== SELECTED PASSAGE ==

[Begin]

# Rocket's Dog's eye view of life in Northern MI



## solinvictus (Oct 23, 2008)

Wow! Rocket being 3. It doesn't seem that long since he was little. He is beautiful. Love the video.


----------



## CAROLINA MOM (May 12, 2009)

Loved the video of your handsome Rocket, what fun 

These GoPro cameras are awesome, great gift for your husband.


----------



## alphadude (Jan 15, 2010)

Great video! Go Rocket!


----------



## Belle's Mom (Jan 24, 2007)

Love the video - looks super fun! Showed it to DH and now he is thinking we need a GoPro to mount on Belle.


----------



## Brinkleythegolden (Jun 18, 2012)

It's so great to hear from you! Rocket is such s handsome guy-he and Brinkley have exactly the same coloring! Love the Go-Pro-we might need one!


----------



## Cpc1972 (Feb 23, 2015)

That was funny.


----------



## Jud (Aug 10, 2015)

What a great video !


----------



## MyMaggieGirl (Nov 12, 2008)

That was great! I always enjoy seeing the surroundings from a dog's perspective. Looks like it was a fun time.


----------



## bhirl (Sep 23, 2015)

aww! So precious!


----------



## jawad (Nov 13, 2015)

nice rocket you have i must admit ..


----------

[End]

== DATA ROWS ==
[Begin]

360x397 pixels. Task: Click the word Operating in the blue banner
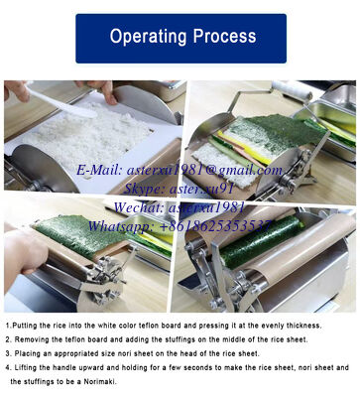pos(147,38)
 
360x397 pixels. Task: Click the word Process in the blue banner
pos(224,38)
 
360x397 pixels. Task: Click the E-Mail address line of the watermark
pos(180,170)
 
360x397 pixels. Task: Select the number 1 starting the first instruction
pos(8,325)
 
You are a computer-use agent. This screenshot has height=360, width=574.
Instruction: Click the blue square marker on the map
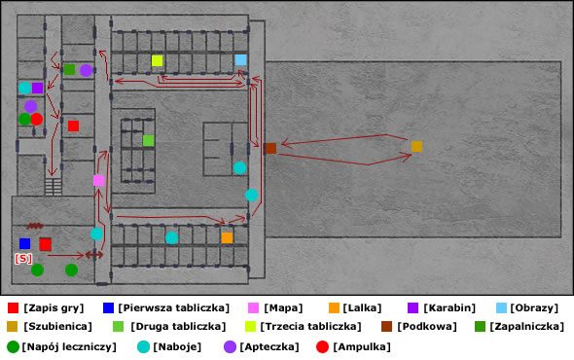(24, 243)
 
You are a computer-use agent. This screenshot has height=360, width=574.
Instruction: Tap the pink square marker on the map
(98, 180)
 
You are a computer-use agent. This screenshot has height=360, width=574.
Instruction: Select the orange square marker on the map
(227, 237)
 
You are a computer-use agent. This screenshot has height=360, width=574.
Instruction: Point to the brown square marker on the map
(269, 149)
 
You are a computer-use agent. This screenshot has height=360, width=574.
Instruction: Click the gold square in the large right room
(416, 147)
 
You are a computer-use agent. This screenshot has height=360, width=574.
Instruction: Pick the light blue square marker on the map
(240, 60)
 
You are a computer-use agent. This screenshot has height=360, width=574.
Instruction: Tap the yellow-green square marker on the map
(157, 61)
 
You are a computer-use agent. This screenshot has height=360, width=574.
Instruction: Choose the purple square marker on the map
(37, 88)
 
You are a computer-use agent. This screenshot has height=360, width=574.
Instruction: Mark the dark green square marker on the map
(69, 69)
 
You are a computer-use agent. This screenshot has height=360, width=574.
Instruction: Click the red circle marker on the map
(36, 119)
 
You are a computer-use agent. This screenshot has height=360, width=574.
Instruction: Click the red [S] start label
(23, 259)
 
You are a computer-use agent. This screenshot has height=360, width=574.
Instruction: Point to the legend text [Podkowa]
(425, 326)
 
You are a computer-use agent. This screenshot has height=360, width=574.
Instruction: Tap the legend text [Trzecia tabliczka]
(310, 326)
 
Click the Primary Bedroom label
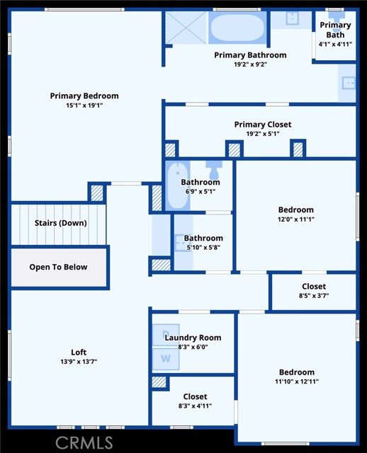tap(84, 96)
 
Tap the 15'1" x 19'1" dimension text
tap(84, 105)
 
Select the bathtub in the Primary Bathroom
tap(237, 28)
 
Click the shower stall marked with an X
tap(186, 28)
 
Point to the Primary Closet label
tap(263, 125)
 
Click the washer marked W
tap(166, 359)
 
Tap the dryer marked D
tap(166, 335)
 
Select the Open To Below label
tap(58, 267)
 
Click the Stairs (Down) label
tap(60, 223)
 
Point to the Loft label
tap(79, 352)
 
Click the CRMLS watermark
tap(84, 442)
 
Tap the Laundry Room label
tap(193, 338)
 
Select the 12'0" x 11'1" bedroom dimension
tap(296, 219)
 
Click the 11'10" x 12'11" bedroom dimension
tap(297, 382)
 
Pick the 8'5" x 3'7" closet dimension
tap(314, 296)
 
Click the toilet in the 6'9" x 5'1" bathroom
tap(214, 171)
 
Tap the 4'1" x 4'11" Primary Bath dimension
tap(335, 45)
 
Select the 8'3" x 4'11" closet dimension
tap(195, 406)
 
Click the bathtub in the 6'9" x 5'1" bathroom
tap(178, 185)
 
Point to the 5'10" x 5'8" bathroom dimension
tap(203, 248)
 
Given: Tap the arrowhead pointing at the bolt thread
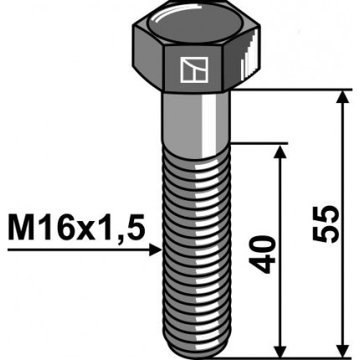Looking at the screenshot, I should pyautogui.click(x=155, y=249).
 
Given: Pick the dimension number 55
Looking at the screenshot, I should pyautogui.click(x=331, y=223).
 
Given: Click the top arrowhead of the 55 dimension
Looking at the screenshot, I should pyautogui.click(x=342, y=97).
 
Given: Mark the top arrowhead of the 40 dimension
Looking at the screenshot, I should pyautogui.click(x=279, y=149).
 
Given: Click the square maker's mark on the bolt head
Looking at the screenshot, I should pyautogui.click(x=193, y=70).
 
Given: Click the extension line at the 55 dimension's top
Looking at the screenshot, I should pyautogui.click(x=293, y=90).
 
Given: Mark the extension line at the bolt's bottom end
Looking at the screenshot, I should pyautogui.click(x=293, y=352).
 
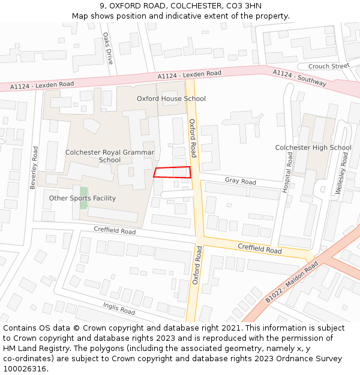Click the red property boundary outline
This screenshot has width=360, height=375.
pyautogui.click(x=172, y=172)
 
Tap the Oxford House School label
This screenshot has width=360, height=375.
pyautogui.click(x=171, y=98)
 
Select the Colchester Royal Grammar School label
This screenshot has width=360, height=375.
pyautogui.click(x=110, y=156)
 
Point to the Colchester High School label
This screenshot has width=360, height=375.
pyautogui.click(x=313, y=148)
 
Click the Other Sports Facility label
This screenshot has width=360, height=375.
pyautogui.click(x=82, y=198)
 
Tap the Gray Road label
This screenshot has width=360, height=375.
pyautogui.click(x=240, y=181)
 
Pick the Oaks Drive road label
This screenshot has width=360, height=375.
pyautogui.click(x=107, y=48)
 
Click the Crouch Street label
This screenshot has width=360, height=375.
pyautogui.click(x=328, y=66)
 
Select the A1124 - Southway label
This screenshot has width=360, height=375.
pyautogui.click(x=299, y=77)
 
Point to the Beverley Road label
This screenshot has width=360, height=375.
pyautogui.click(x=34, y=167)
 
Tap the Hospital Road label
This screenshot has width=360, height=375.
pyautogui.click(x=288, y=172)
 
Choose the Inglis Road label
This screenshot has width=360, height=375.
pyautogui.click(x=119, y=309)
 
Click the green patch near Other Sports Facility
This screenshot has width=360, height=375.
pyautogui.click(x=83, y=198)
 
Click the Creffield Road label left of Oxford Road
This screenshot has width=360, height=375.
pyautogui.click(x=115, y=230)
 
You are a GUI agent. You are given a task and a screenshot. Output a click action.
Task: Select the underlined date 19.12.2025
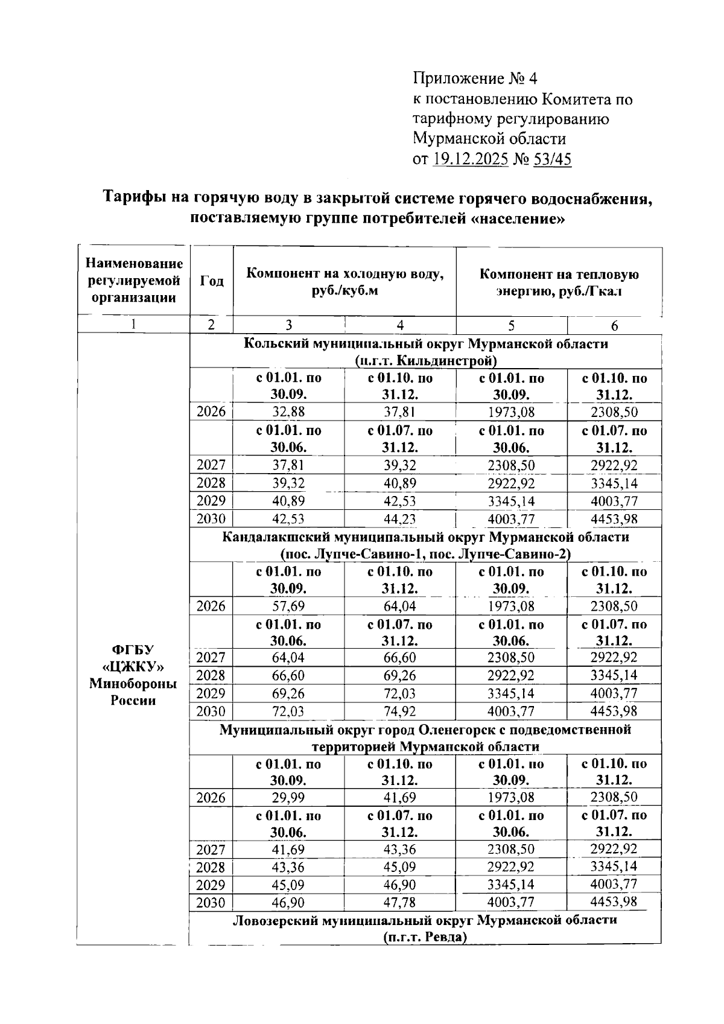click(x=471, y=159)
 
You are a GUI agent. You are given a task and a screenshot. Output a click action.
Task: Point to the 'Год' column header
click(x=212, y=281)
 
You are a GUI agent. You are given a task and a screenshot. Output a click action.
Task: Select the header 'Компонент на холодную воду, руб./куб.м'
click(x=345, y=282)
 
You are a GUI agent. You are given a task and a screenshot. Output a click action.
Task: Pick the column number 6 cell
click(x=614, y=326)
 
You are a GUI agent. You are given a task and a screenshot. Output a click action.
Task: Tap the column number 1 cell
click(x=133, y=325)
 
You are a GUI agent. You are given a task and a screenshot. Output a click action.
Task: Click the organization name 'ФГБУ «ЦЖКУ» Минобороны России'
click(x=133, y=675)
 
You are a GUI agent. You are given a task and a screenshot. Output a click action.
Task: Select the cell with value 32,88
click(x=288, y=413)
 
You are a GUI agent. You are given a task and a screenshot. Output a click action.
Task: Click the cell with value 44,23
click(x=399, y=519)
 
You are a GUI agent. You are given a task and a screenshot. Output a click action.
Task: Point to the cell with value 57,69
click(x=288, y=606)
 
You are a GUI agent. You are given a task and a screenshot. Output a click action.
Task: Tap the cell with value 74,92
click(x=399, y=711)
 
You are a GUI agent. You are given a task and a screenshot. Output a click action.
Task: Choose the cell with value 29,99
click(x=288, y=798)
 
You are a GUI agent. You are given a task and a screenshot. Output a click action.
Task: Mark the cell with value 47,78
click(x=399, y=903)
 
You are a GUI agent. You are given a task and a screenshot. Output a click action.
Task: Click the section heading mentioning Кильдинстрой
click(x=425, y=352)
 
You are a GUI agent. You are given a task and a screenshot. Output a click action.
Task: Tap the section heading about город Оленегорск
click(x=425, y=738)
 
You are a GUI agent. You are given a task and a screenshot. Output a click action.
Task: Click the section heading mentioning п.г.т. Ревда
click(x=425, y=929)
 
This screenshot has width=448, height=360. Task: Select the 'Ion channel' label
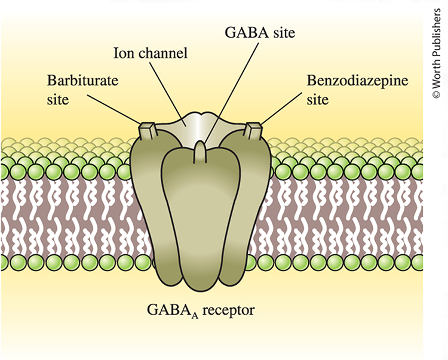tap(151, 53)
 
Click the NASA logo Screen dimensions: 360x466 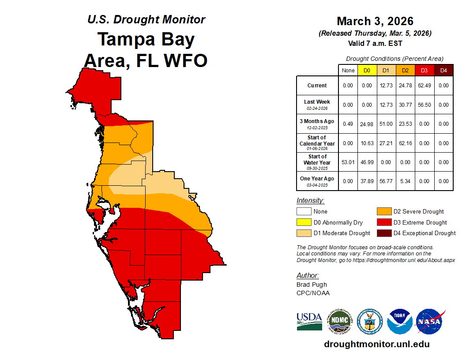pyautogui.click(x=430, y=322)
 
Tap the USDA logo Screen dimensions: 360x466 pyautogui.click(x=309, y=321)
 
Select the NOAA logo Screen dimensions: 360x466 pyautogui.click(x=400, y=322)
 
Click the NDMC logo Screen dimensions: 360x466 pyautogui.click(x=339, y=321)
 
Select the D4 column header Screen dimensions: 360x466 pyautogui.click(x=443, y=70)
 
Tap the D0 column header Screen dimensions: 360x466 pyautogui.click(x=367, y=70)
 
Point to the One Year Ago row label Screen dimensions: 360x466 pyautogui.click(x=317, y=181)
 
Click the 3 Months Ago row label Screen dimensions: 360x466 pyautogui.click(x=317, y=124)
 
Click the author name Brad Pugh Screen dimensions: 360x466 pyautogui.click(x=312, y=285)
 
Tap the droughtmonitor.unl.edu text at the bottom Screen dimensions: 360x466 pyautogui.click(x=376, y=344)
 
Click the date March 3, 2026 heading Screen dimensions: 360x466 pyautogui.click(x=375, y=21)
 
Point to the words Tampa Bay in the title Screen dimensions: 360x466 pyautogui.click(x=146, y=39)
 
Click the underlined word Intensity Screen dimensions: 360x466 pyautogui.click(x=310, y=201)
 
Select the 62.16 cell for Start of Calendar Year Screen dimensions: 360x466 pyautogui.click(x=405, y=143)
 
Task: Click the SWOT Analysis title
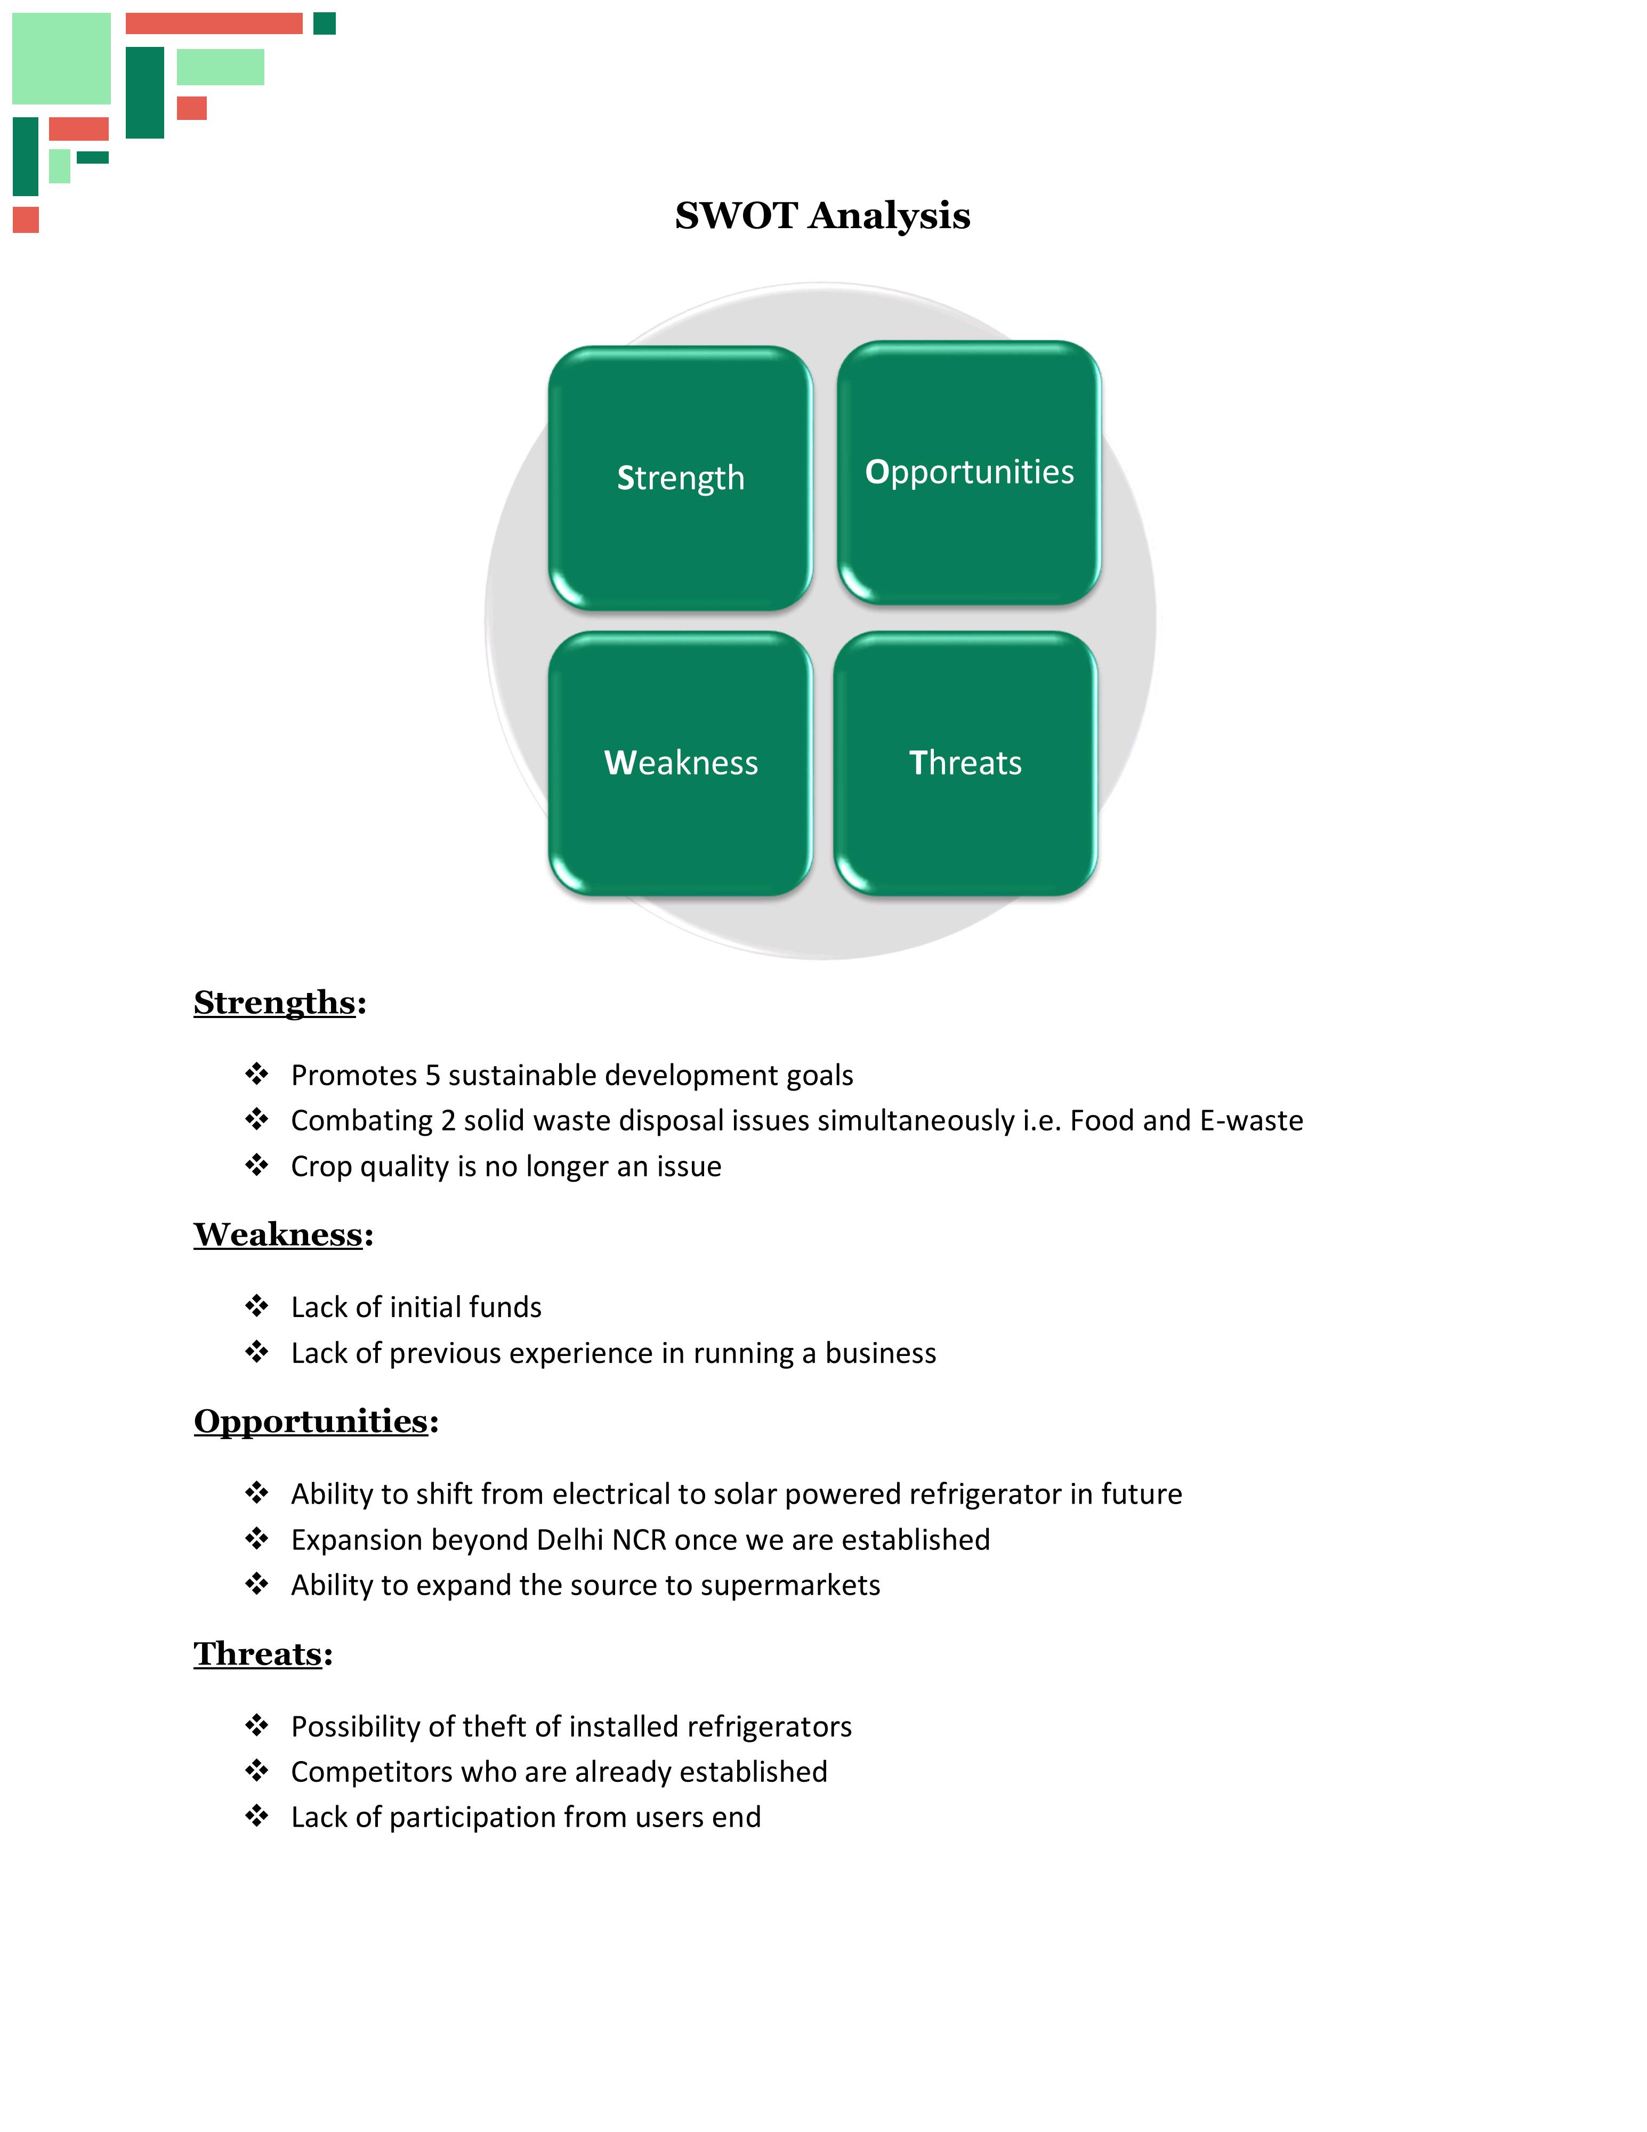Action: (x=822, y=216)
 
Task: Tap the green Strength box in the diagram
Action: (x=681, y=478)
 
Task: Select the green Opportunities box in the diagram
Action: (x=968, y=472)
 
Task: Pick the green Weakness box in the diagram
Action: (x=681, y=762)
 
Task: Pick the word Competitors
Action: (x=369, y=1772)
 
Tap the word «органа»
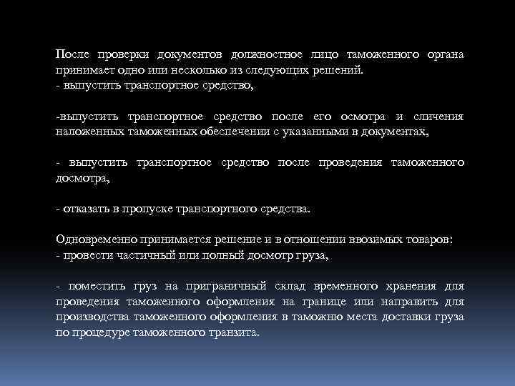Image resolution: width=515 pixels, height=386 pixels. [x=445, y=54]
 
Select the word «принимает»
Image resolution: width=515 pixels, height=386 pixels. [x=83, y=71]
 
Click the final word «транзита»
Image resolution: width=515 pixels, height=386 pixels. [x=235, y=333]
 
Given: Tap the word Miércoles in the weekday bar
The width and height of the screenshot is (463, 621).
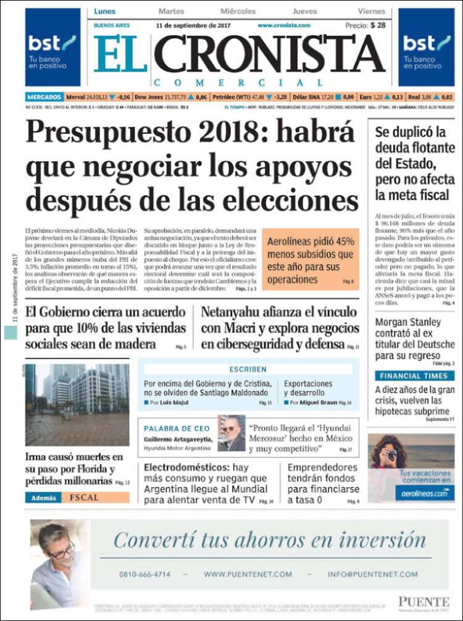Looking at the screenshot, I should [x=238, y=11].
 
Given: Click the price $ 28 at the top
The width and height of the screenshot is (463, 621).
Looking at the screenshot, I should [x=378, y=25].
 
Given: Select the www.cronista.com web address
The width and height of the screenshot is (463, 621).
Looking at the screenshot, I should [x=283, y=25].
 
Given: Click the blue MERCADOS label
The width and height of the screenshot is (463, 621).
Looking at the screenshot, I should [x=44, y=97].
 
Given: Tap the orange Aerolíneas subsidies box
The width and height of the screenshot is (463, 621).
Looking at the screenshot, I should [x=311, y=259].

[End]

Copy the passage of the forum thread starting at "## Brinkleythegolden (Jun" and ending at "(Feb 23, 2015)", substituting "markings" for "coloring". The entries are independent material with no connection to the forum thread.

== OUTPUT OF THE EXERCISE ==
## Brinkleythegolden (Jun 18, 2012)

It's so great to hear from you! Rocket is such s handsome guy-he and Brinkley have exactly the same markings! Love the Go-Pro-we might need one!


----------



## Cpc1972 (Feb 23, 2015)